Эммануэль подумала, что перед ней парочка мерзляков. Молодой человек оделся, как
На черном кожаном диване, на спине, в картинной позе лежала абсолютно голая девушка-подросток.
Больше не было никого, субретка удалилась. Хотя… нет! Вот она, стоит в углу, в темноте. Видно, как спокойно вздымаются ее конусообразные груди.
Доктор наконец поднялся, наклонил голову, поцеловал Эммануэль руку и уступил ей свое кресло. Она оказалась рядом с лысым молодым человеком. Гость его представил:
– Мой замечательный друг Георг фон Хоэ.
Про себя Эммануэль поинтересовалась, что же в нем выдающегося.
– Эрик спит, – мягко добавил хозяин.
«Эрик, конечно, имеет право, – вздохнула (опять же про себя) Эммануэль. – Нечего со мной церемониться».
Немец протянул Эммануэль стакан. Все замолчали. Эммануэль показалось, что они тоже уснули.
Чтобы сделать хоть что-то, Эммануэль отпила немного из стакана, потом сделала еще глоток. Лишь осушив стакан, она почувствовала, что напиток с подвохом: у нее сильно кружилась голова. Девушка обиделась, решив, что ее подставили.
– Вы хотите накачать меня наркотиками, – сказала она.
Доктор вновь ожил и пожал плечами.
– В вашем стакане был только алкоголь.
– Значит, хотите меня опоить.
– Следить за дозой – ваша обязанность.
Эммануэль была не в духе, чтобы выслушивать подобные замечания.
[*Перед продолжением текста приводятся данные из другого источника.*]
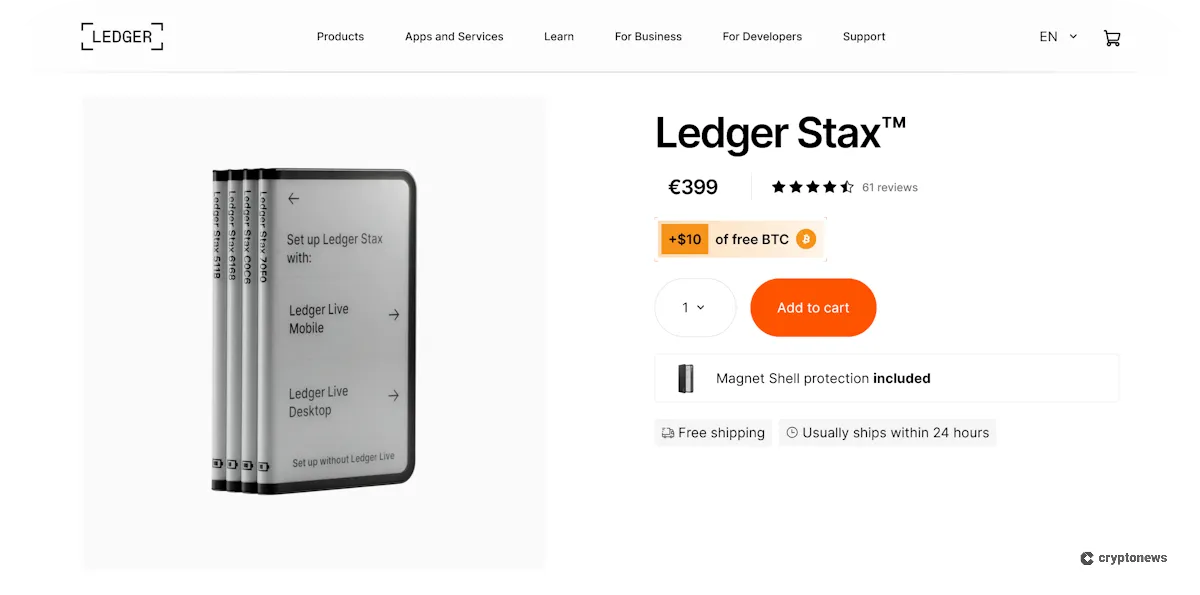Image resolution: width=1200 pixels, height=595 pixels.
Task: Click the cryptonews logo
Action: point(1123,558)
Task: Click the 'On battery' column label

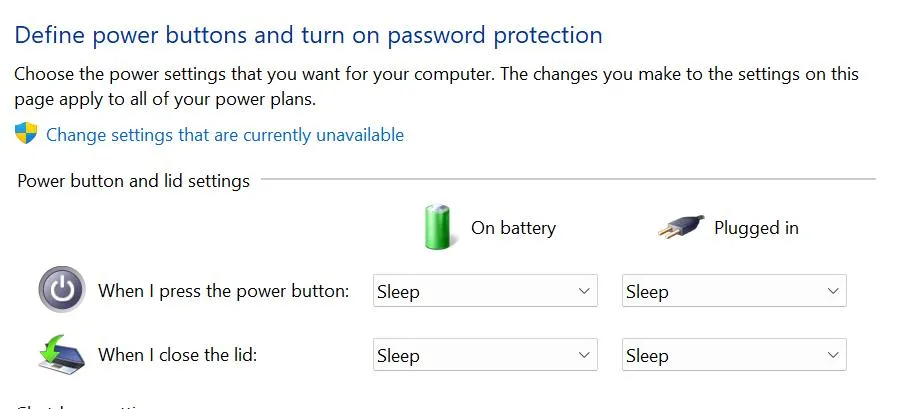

Она рассмеялась в лицо собеседнику:
– Значит, вы за этим меня вызвали! Рассказать о том, что во всем должна присутствовать мера!
«Может быть, мои претензии несправедливы, а рассуждения нелогичны, но, по совести сказать, я начинаю задумываться о том, что вообще я здесь делаю!» – переживала Эммануэль. Никто особенно не интересовался ее присутствием. Может, все собрались для того, чтобы молча пить? Реплика, адресованная Эммануэль, застала ее врасплох:
– Раз уж вы так хотите все назвать своими именами, я скажу вам, какова ваша роль здесь: вы пришли, чтобы мы вдоволь вами насытились.
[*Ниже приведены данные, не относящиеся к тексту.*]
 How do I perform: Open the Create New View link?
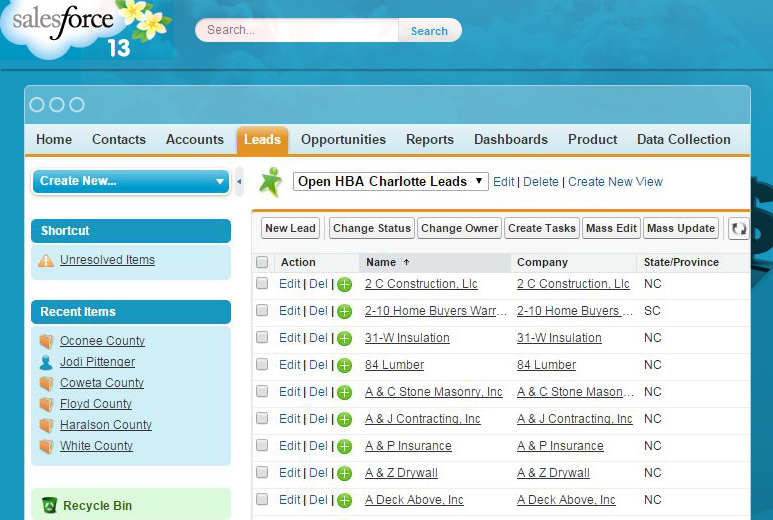point(615,182)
Хозяин слегка повернул кресло, в котором сидела Эммануэль, и окинул девушку похотливым взглядом, который, впрочем, удивил ее меньше, чем последовавшие затем слова:
– Игра, которую мы вели вчера, больше нас не развлекает. Я рад за вас, если вам ее достаточно. Но нам нужно нечто большее, чтобы по-настоящему возбудиться. Мы любим оргазм не меньше, чем вы. Так что сегодня вы позволите нам получить все, что нам необходимо для полноценного наслаждения. Вас вчера уже удовлетворили, теперь наша очередь.
Эммануэль немного испугалась, но решила, что драматизировать еще рано. Прежде всего необходимо было распознать вкусы и привычки этой компании. Девушка продолжила диалог:
– Коктейль, который вы мне дали, – часть вашей программы?
– Я не отрицаю того, что коктейль дали вам специально.
– Думаете, в пьяном виде я удовлетворю вас лучше?
– По крайней мере, вы будете любезнее.
– А может, я из тех, кто интереснее в трезвом виде?